QuickNews, Wednesday, Oct. 27.
U.S. DEMOCRATS FINALLY FLEXING SOME POPULIST MUSCLE.
* Reforms would allow unprecedented state intrusion in badly run financial institutions. Government could intervene early in banks, insurers thought to be courting disaster, dictating changes in pay, scrapping overly risky products and practices, and firing executives. Bailout fund to be created, financed by healthy banks, to prevent repeat of panicked plea to Congress for bailout funds late last year. Fed and U.S. Treasury, like Canada's Mark Carney on Monday, are determined never again to have taxpayers bail out banks and insurers like AIG that are "too big to fail." In future, "shareholders will be wiped out," not taxpayers, says administration official. Specific provisions of proposed bill here.
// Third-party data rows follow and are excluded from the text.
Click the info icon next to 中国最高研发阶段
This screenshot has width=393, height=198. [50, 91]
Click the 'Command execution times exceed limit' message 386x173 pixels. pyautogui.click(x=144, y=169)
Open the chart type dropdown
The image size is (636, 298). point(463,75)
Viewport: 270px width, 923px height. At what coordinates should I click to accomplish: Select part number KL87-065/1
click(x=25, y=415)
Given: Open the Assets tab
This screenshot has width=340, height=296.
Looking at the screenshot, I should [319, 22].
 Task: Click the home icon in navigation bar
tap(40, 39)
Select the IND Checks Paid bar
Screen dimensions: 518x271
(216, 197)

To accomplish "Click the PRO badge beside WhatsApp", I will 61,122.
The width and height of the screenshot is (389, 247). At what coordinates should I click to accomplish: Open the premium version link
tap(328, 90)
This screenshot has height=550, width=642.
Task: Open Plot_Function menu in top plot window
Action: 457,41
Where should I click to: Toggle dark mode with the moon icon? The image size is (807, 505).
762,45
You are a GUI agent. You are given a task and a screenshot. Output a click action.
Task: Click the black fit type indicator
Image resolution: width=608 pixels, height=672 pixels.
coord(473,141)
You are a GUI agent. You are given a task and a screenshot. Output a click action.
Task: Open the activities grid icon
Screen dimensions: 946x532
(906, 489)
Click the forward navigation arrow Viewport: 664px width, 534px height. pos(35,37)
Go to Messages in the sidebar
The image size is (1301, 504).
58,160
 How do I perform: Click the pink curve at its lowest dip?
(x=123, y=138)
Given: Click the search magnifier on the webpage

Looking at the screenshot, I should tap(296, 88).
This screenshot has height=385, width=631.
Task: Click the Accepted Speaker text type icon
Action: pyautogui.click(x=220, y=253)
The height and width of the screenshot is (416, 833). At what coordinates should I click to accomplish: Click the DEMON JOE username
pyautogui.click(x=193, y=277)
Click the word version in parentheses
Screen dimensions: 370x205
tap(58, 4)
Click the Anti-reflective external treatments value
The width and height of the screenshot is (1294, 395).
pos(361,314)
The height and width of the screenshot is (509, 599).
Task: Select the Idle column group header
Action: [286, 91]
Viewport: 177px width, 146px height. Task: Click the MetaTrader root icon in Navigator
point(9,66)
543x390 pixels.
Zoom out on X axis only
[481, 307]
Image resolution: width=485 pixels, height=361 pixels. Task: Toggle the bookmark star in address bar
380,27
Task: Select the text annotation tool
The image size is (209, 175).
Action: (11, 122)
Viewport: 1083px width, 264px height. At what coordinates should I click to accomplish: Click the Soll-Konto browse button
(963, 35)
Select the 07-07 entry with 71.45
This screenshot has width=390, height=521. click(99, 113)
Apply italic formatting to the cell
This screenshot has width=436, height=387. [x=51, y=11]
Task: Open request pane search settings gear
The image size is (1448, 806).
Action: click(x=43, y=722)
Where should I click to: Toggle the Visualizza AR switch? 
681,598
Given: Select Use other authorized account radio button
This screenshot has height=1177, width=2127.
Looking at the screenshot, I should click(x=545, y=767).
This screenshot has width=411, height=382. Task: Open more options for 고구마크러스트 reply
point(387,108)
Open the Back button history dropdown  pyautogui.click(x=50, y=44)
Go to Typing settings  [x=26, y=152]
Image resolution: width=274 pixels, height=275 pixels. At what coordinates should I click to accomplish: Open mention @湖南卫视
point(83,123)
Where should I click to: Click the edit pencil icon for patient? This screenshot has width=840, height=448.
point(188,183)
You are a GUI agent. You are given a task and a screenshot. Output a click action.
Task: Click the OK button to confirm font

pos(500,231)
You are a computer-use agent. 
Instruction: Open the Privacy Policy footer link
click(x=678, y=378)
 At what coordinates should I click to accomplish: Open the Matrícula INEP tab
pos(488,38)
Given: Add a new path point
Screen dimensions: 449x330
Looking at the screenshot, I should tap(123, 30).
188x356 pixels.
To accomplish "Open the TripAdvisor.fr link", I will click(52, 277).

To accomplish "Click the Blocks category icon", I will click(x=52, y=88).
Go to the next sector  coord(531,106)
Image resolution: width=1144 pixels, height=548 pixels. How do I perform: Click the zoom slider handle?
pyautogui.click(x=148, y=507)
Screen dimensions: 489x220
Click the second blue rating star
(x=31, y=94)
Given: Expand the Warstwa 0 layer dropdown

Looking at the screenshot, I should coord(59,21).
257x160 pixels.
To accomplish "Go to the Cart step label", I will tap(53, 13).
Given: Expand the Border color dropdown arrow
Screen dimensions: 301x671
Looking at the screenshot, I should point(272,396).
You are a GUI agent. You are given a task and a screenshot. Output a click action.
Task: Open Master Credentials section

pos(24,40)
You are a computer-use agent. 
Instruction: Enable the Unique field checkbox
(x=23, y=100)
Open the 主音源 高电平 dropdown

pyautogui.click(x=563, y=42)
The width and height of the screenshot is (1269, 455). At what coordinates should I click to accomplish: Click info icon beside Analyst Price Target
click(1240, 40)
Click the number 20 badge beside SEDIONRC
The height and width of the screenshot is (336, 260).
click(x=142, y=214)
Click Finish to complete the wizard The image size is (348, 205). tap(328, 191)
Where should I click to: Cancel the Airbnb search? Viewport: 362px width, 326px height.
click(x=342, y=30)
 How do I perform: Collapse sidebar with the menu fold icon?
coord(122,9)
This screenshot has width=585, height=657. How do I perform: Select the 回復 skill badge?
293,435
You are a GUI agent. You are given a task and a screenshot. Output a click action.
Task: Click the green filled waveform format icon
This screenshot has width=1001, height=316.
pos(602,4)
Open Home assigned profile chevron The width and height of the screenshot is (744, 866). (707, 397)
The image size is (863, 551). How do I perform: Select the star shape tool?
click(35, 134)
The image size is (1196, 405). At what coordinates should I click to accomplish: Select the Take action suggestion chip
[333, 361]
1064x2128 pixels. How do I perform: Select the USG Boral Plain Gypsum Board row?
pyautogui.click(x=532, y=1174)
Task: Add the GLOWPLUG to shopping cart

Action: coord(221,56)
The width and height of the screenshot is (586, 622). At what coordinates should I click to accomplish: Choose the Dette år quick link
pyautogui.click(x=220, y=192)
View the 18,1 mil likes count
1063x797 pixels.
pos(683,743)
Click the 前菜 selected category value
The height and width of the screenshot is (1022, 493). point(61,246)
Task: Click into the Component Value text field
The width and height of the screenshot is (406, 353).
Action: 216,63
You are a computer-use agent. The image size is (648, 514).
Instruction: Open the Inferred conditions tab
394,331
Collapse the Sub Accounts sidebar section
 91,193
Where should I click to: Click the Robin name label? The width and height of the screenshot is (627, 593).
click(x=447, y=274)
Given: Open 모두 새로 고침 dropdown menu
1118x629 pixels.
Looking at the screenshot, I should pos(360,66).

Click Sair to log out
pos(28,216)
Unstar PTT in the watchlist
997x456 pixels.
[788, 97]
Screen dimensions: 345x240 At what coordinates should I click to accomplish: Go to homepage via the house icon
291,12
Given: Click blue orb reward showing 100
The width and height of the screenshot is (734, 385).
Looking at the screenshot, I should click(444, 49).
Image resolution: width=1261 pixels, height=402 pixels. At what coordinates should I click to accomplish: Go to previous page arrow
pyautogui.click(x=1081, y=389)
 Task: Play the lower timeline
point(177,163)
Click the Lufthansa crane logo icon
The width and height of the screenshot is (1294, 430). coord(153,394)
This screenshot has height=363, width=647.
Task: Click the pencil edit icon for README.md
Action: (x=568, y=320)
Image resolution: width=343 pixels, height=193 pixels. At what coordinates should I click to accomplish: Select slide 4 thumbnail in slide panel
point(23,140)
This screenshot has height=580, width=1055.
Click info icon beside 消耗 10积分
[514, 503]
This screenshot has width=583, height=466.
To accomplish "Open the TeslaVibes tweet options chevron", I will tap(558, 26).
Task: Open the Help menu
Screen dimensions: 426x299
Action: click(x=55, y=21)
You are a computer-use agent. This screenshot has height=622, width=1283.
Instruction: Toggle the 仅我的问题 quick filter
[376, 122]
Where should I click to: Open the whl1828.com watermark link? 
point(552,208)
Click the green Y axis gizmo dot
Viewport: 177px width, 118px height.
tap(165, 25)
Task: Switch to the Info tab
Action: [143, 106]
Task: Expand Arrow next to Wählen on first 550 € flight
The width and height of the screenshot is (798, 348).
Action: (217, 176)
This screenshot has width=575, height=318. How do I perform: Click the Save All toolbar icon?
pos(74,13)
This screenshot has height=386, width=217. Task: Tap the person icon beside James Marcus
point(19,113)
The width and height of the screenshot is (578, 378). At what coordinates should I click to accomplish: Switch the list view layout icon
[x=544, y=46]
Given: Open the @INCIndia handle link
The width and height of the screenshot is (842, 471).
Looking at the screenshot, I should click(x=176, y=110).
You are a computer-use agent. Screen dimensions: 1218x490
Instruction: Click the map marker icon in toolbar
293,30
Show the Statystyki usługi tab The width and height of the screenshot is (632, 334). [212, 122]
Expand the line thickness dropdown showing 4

* U.S. Senate panel approves bill to recapture $8.5 billion (U.S.) from tax evaders. The U.S. crackdown on tax evaders and their bank enablers is designed to stem the tide of estimated $100 billion (U.S.) in annual tax-evasion losses.
* House measure would impose scrutiny of hedge funds, private equity and offshore funds. Currently unregulated "shadow-economy" players had role in epic financial-markets collapse. Panel soon to consider oversight of credit-rating ologopoly that pasted "Triple A" ratings on junk mortgages, even more central to the global credit meltdown.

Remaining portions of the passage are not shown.